Charles Darwin – A Brief History of the Great Naturalist
June 28, 2008 by: admin
Charles Robert Darwin was one of the foremost naturalists in the world, and published a number of detailed works that took some of the new but very vague thoughts and conjectures on the notion of evolution, and compiled them into a series of very credible and intellectual theories, with a compelling body of scientific research and data to back them up. Darwin’s works transformed that way in which we thought about the roles of nature and humanity, and was one of the most influential and controversial scientific advances ever made.
Charles Darwin was born in Shrewsbury, Shropshire on 12 February 1809, and was related to two important men of this time, Josiah Wedgwood the famous china manufacturer and also Erasmus Darwin, who was one of the most prominent intellectuals the 18th Century. Darwin had a comfortable upbringing, and originally studied at Edinburgh University with a view to following a medical career. However his interest in science and the nature of divinity prompted him to move to Cambridge, and in 1831 he joined what was to become a seminal scientific expedition for him, on the survey ship HMS Beagle.
During this time the popular belief in the creation of the world and humanity was that described in Genesis in the Bible, in that God created the world in seven days. However many intellectuals and great scientists throughout history had dared to question this belief, and the 17th and 18th Century saw many new theories on this subject.
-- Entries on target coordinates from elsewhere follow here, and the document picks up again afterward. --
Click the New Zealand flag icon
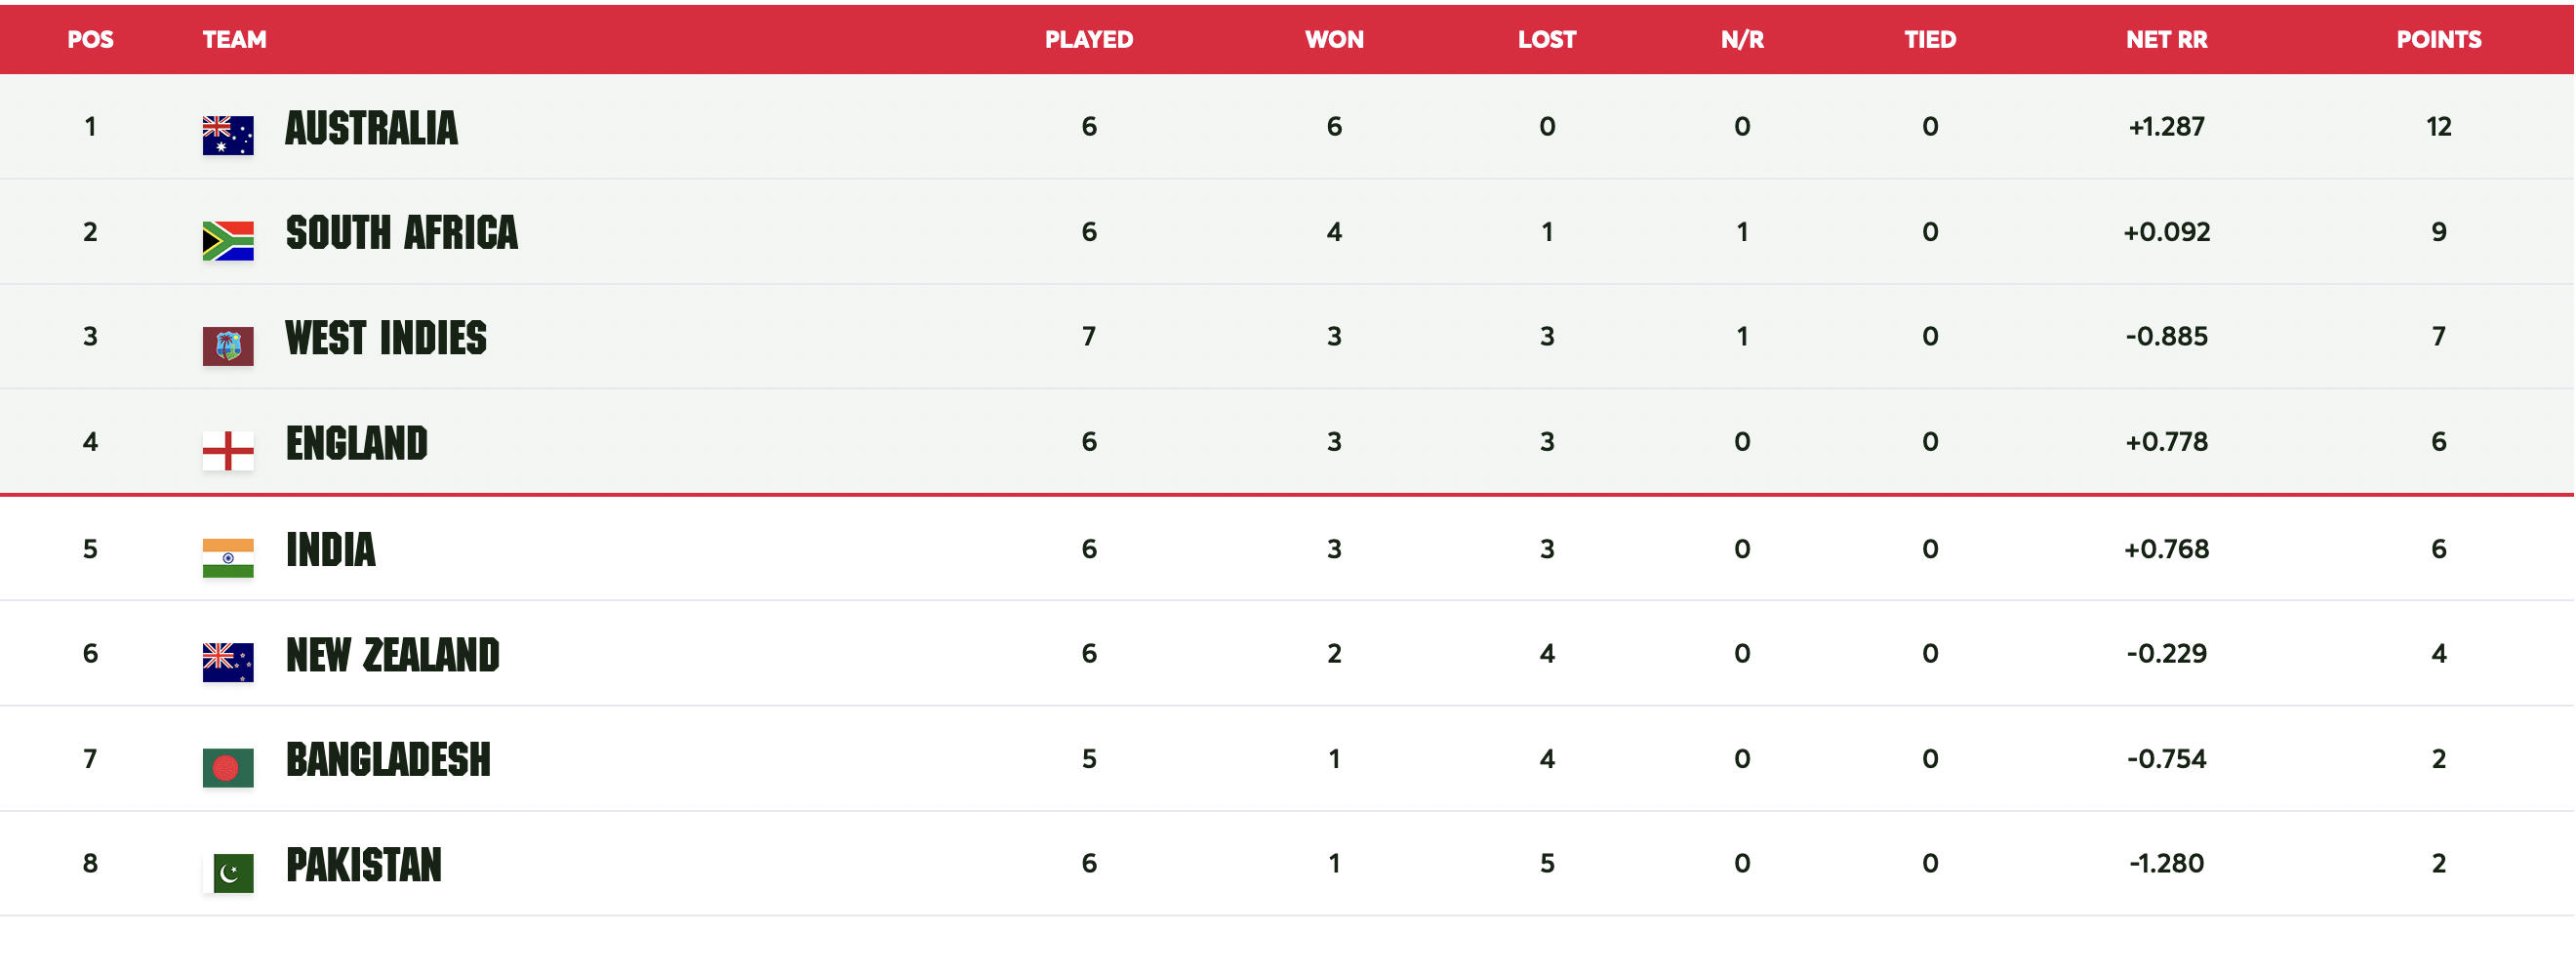 pyautogui.click(x=228, y=662)
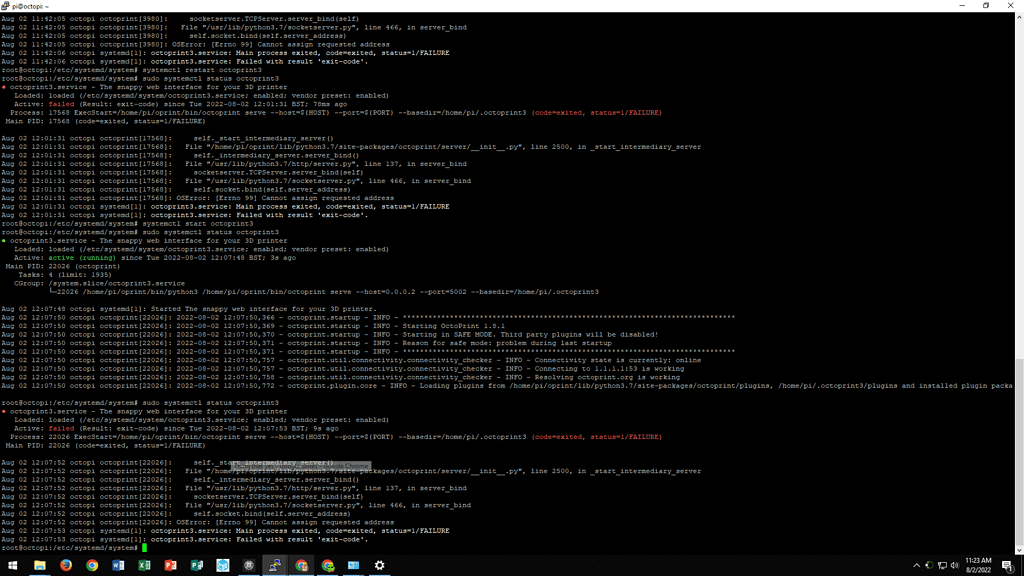Open Microsoft Excel from the taskbar

(144, 565)
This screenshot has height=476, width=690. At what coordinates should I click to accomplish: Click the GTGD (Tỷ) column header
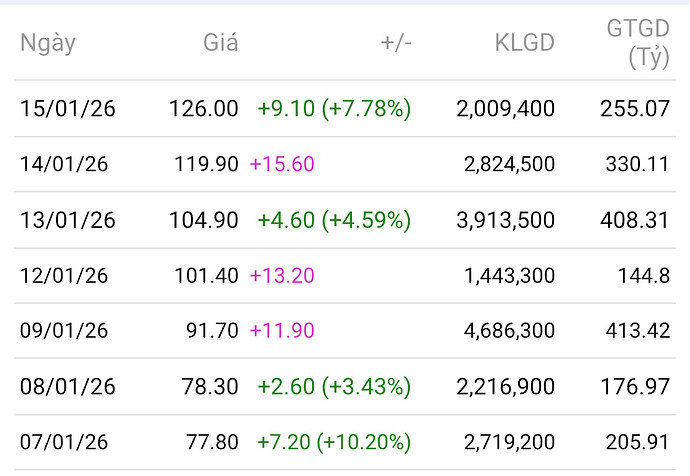pyautogui.click(x=637, y=43)
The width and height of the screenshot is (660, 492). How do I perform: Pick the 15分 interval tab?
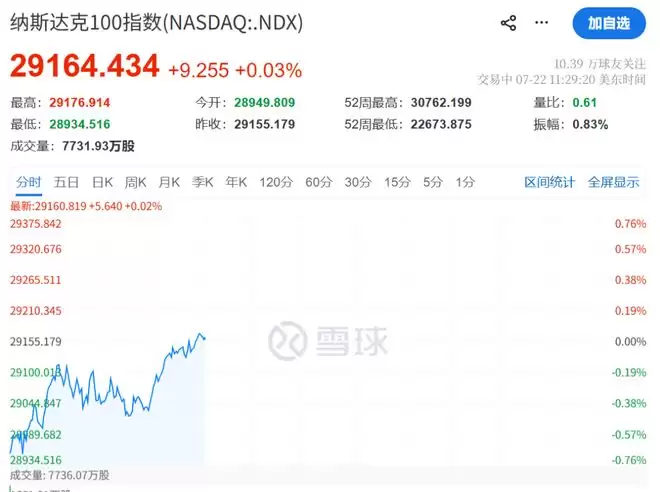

Darwin was not the first scientist to become interested in the idea of evolution, and he was influenced by Lyell’s ‘Principles of Geology’, which highlighted the existence of fossils, clear evidence that animals had existed on the planet for much longer than anyone had first thought, and indeed for much longer than humans.
Darwin’s ideas on evolution themselves evolved over time, and the breakthrough came when he visited the Galapagos Island, which so clearly illustrated how the same species (namely the finch) could evolve uniquely over time to suit individual environments.
The most important thing about Darwin’s theory of evolution was that he worked on it for 20 years, collecting an impressive, and most importantly an almost irrefutable body of methodical scientific evidence to support his theory, so that when he finally published his work ‘On the Origin of Species by Means of Natural Selection’ in 1859, his arguments and the evidence he had collected was so overwhelming that it smashed all prevailing theories before it, and quickly changed the way everyone thought about the creation of the world.